The housing-market bubble taught us that bricks are not always the safest investment, despite what our parents had drummed into us, but it’s not over.
It’s not over because the root problem has not been solved, so that we have passed from a house-price bubble to a house-rent bubble… and the underlying problem; i.e., the culprit, is the banking sector.
The Government never took the banks to task; instead they bailed them out and have basically, although they won’t officially admit it, written off ever getting the money back even though the banking sector is buoyant again.
Young couples were brainwashed into getting into virtually life-long mortgages repaying ridiculous monthly sums with, “it’s silly to pay rent if you can be paying a mortgage, which will give you security and collateral.” So millions of couples signed up for 40-year mortgages, dedicating one salary to mortgage repayment and the other to the domestic running costs. Thus both parents had been condemned to work for decades and having children put on hold.
The Government during the house-price bubble sat back and watched banks hand out 110% mortgages, which were popularly known as hipotecas Ysis (Y si quieres comprar un coche tambien?) The Governor of the Bank of Spain, a political appointment, whose job it was to control the lending market, did nothing.

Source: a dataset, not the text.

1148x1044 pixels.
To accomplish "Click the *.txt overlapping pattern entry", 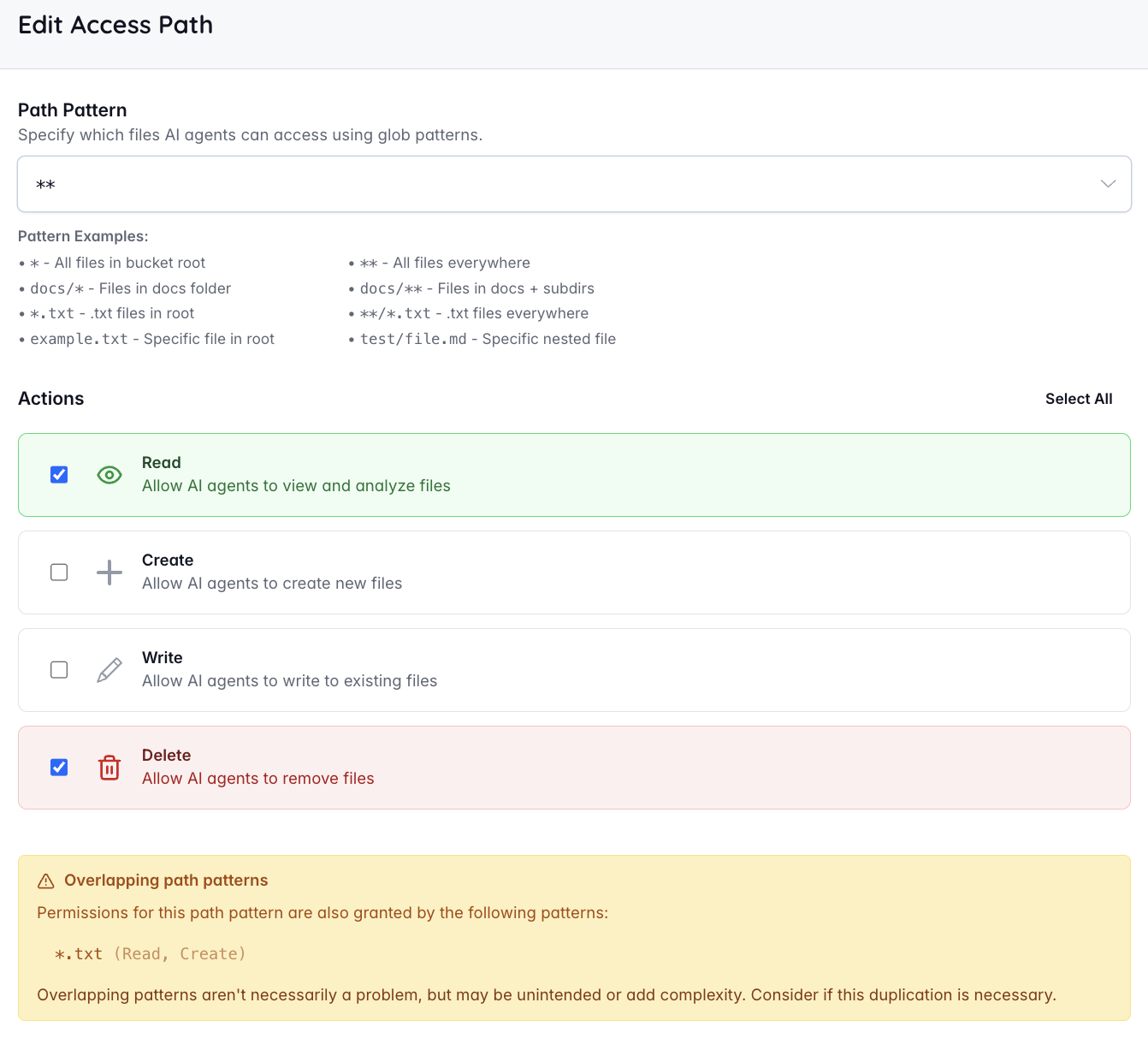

And then it all came crashing down with middle-class couples suddenly finding themselves living with relatives or worse, on the streets and searching supermarket rubbish bins for food.
Nobody, who was responsible, either through active involvement (bank directors) or through failing to do their job (Finance ministers or the Chairmen of the Bank of Spain) went to prison.
What made it so bad in Spain was the negative-equity trap where no mortgage-default system allowed home owners to hand over the keys to the bank and walk away from the debt; instead they lost their homes yet were still saddled with huge debts.
Who decided on the value of the property upon taking out a mortgage and upon repossessing the property? The banks, which is about as close as you can come to ‘having your cake and eating it,’ as you can get.
There is also the case that the banks repossessed thousands of properties, making them the new owners, but refusing to pay the community fees, so that you have block communities struggling to pay for communal maintenance because banks are shirking their contributions. The successive governments, as you can guess, have done absolutely nothing about it.
So, now we have millions of couples unable to get a mortgage and having to rent (most of them don’t want to burn their fingers twice, anyway). Enter stage left: the house-rental bubble.
But we would be wrong in thinking that this rental bubble is just about a huge demand for living accommodation – as with the housing-price bubble, it’s all about speculation.
Take Madrid, for example, where the then regional government decided to sell off its VPO’s (subsidised housing) to vulture funds in order to balance its book. There is something cruelly ironic in that social housing should be put into the hands of vulture funds, so it should be of no surprise that the first thing that they did was to whack the rent up resulting in rent in arrears and eviction. You can reason with a normal landlord but a vulture fund just wants you out as fast as possible.
The fact is that for the first time since this crisis began back in 2007, there are more evictions for non-payment of rent rather than for mortgage default. In fact, 80% of evictions nowadays are for non-payment of rent.
Which brings us to holiday lets. It is in the big cities such as Barcelona and Madrid that this type of letting is causing problems. Young people now cannot afford to live in their own barrios because so many flats and properties are being rented out to tourists at very high rates – much to high or a mileurista (somebody who earns 1,000 euros a month).
Some regional administrations are contemplating taxing empty flats so that owners will but them on the rental market as dwellings, rather than holiday lets. Down here on the coast or the Alpujarra, holiday lets are not a problem and the only people who are upset about them are hotels.
So, what we have are rentals rocketing, forming another financial bubble and, believe it or not, some banks are beginning to offer 100% mortgages – it seems that nobody has learnt their lesson.
What, then, can anybody do about the artificially high, rental prices for dwellings? Well, the Central Government has said that it is going to build 20,000 units of social housing to bring the price down. Yet we should remember that we are living under the constant threat of snap elections as they could soon be called by the minority government under PM Pedro Sánchez which is struggling for support to approve the 2019 Budget. Therefore, these promises are more electoral than firm intention, perhaps.
The reality is that the Spanish state dedicates 300m euros to social housing whereas France, for example, dedicates 6,000m euros.
The underlying problem is that thanks to the previous government’s labour reforms, employment in general is precarious and poorly paid, which has repercussions on consumerism and social-security payments – the lower the salary, the lower the employee’s contribution to the social security coffers.
Therefore families cannot afford high rents and even if they could, the stability of their salary-earning capacity is null. A recipe for eviction.